D. Collection Alternatives Finally, petitioner did not suggest collection alternatives. Nor did petitioner provide any financial information for SO Kaminski to consider any collection alternatives. We have frequently and consistently held that an officer does not abuse any discretion by refusing to consider collection alternatives if the taxpayer fails to submit the required and requested financial information. See Sapp v. Commissioner, T.C. Memo. 2006-104 [TC Memo 2006-104]; Picchiottino v. Commissioner T.C. Memo. , 2004-231; Newstat v. Commissioner, T.C. Memo. 2004-208 [TC Memo 2004-208]. In addition, issues that were not raised in Appeals cannot later be raised with the Court. See Giamelli v. Commissioner, 129 T.C. 107, 113-115 (2007).

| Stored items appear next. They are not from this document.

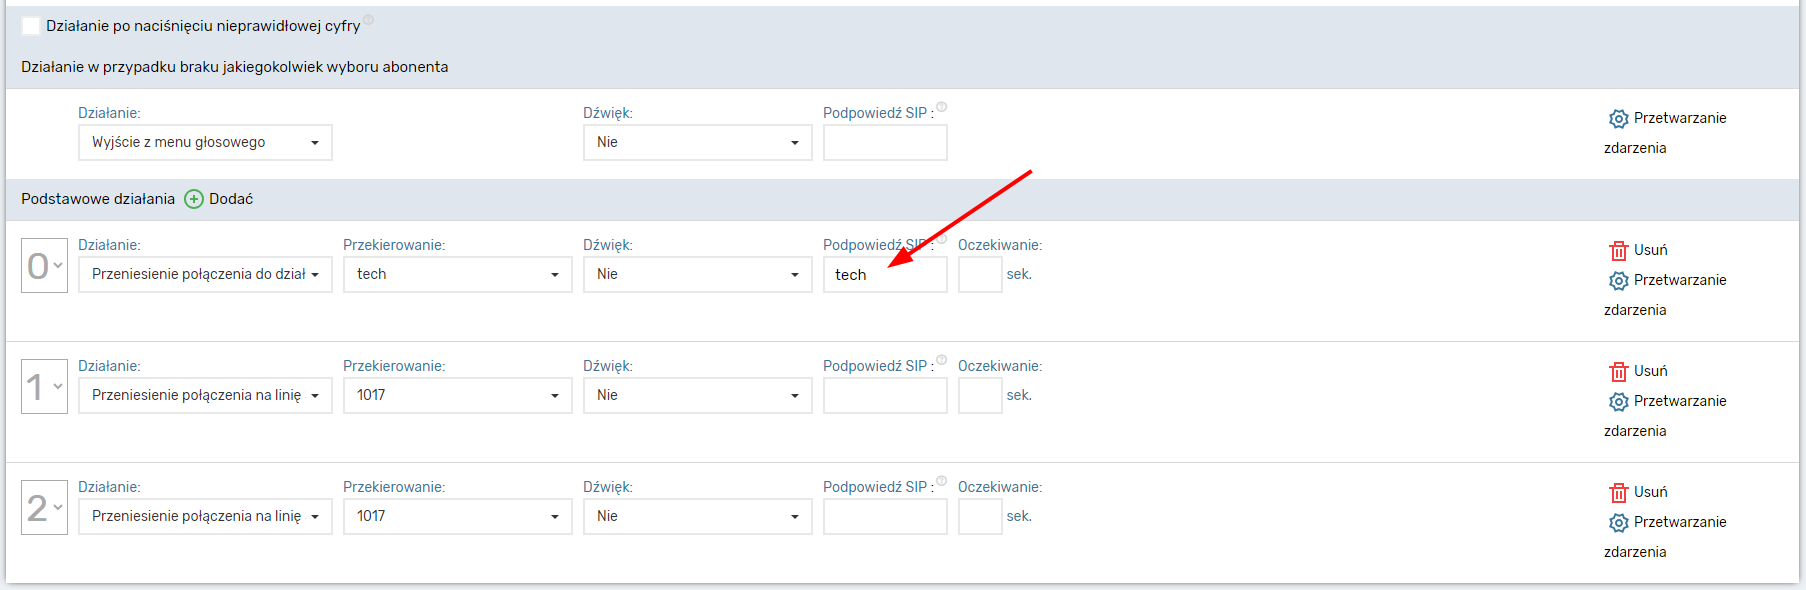Click Oczekiwanie seconds field in digit 1 row
This screenshot has width=1806, height=590.
[x=980, y=396]
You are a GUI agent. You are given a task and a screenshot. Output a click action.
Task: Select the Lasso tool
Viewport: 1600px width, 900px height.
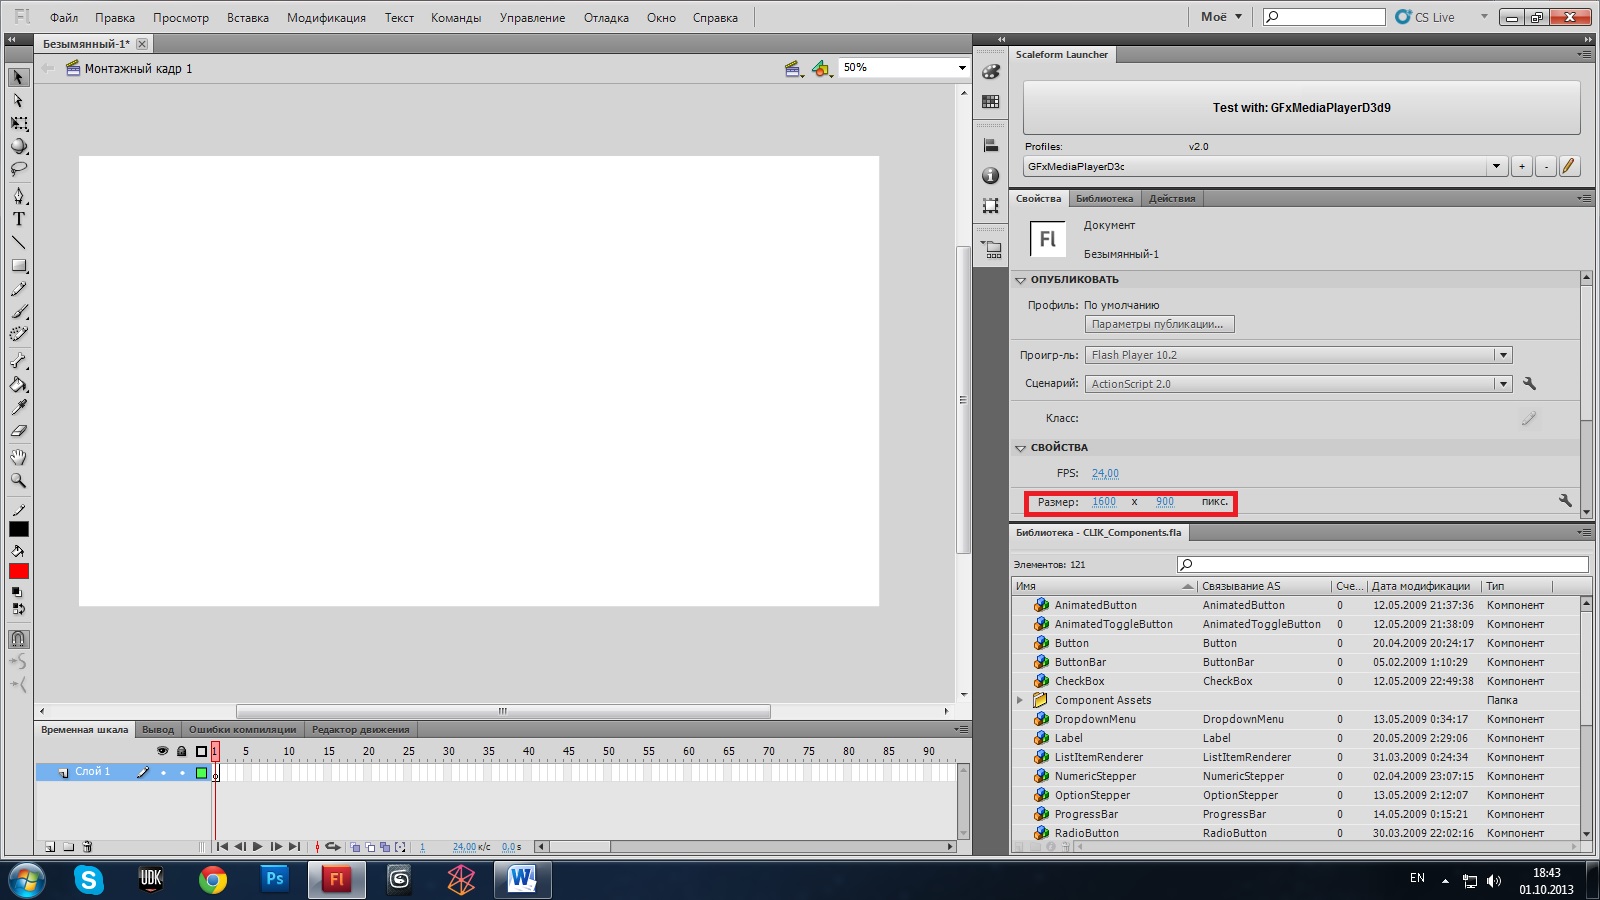(18, 170)
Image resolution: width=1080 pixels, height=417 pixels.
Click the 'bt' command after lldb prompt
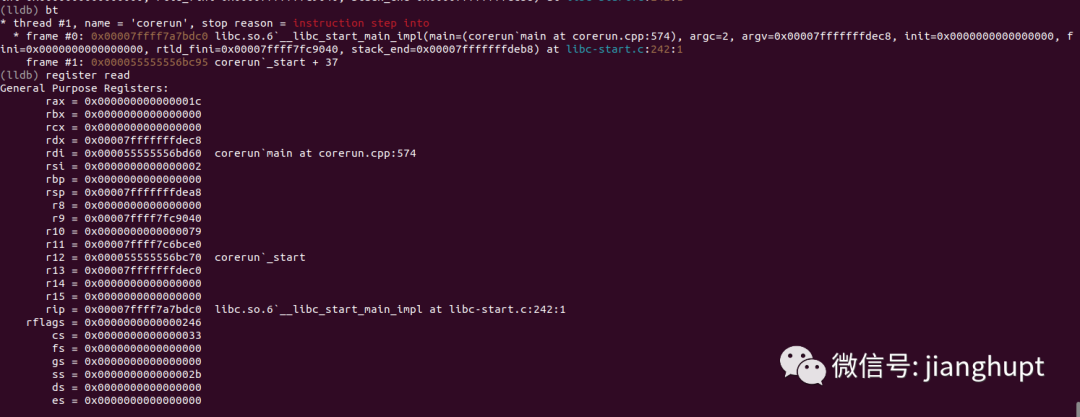click(x=52, y=10)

III. Conclusion In toto, petitioner bombarded respondent for 18 months with irrelevant information, failed to provide requested information and ultimately ignored communications from respondent. Petitioner requested in-person hearings to resolve each issue, yet failed to appear. There were more than 20 written communications and 10 phone calls between petitioner and respondent. Respondent verified that legal requirements were met, considered all issues raised, and concluded that the collection action was no more intrusive than necessary. Respondent did not abuse his discretion by sustaining the collection action.

As a final matter, we address whether it is appropriate for us to impose a penalty against petitioner on our own motion under section 6673. This section authorizes the Tax Court to require a taxpayer to pay to the United States a penalty of up to $25,000 whenever it appears that proceedings have been instituted or maintained primarily for delay or that the taxpayer's position in such proceedings is frivolous or groundless. See sec. 6673; Grunsted v. Commissioner, 136 T.C. 455, 462 (2011). The Court has indicated its willingness to impose such penalties in collection review cases. Pierson v. Commissioner, 115 T.C. 576 (2000).

It is apparent from the record that petitioner instituted this proceeding in continuation of his refusal to acknowledge and satisfy his tax obligations. Such proceedings waste the Court's and respondent's limited resources, taking time away from taxpayers with legitimate disputes. Although we do not impose a penalty on petitioner pursuant to section 6673(a)(1) at this time, we admonish petitioner that the Court will consider imposing such a penalty if he advances arguments similar to those raised here. See Wnuck v. Commissioner, 136 T.C. 498, 513-514 (2011).

In reaching these holdings, we have considered all of the parties' arguments, and, to the extent not addressed, we conclude that they are moot, irrelevant or without merit.

To reflect the foregoing, Decision will be entered for respondent.


All section references are to the Internal Revenue Code, as amended, and all Rule references are to the Tax Court Rules of Practice and Procedure, unless otherwise indicated.


Petitioner is not eligible for relief from the liability for 1991 because subsec.

(b) does not permit relief for an underpayment. See Fernandez v. Commissioner, 114 T.C. 324, 329-331 (2000).


The Commissioner issued a notice after trial that proposed updates to Rev. Proc. 2003-61, 2003-2 C.B. 296. See Notice 2012-8, 2012-4 I.R.B. 309. The proposed revenue procedure expands how the Commissioner may take into account abuse and financial control by the nonrequesting spouse in determining whether equitable relief is warranted. Id. The record does not support that Ms. Stanwyck exerted undue control over their finances or that she abused petitioner. This additional factor would not affect our analysis of petitioner's request for relief under sec. 6015(f). Accordingly, respondent's motion for leave to supplement his opening brief is moot.


Petitioner did not challenge the deficiency notices for 1997 and 1998 by timely petitioning this Court. Nor did petitioner object to the proof of claim and amended proof of claim filed in his most recent bankruptcy. See 11 U.S.C. sec. 502 (2006); Kendricks v. Commissioner, 124 T.C. 69, 77 (2005). Petitioner has not argued or demonstrated that the liabilities for the years at issue should be reviewed de novo.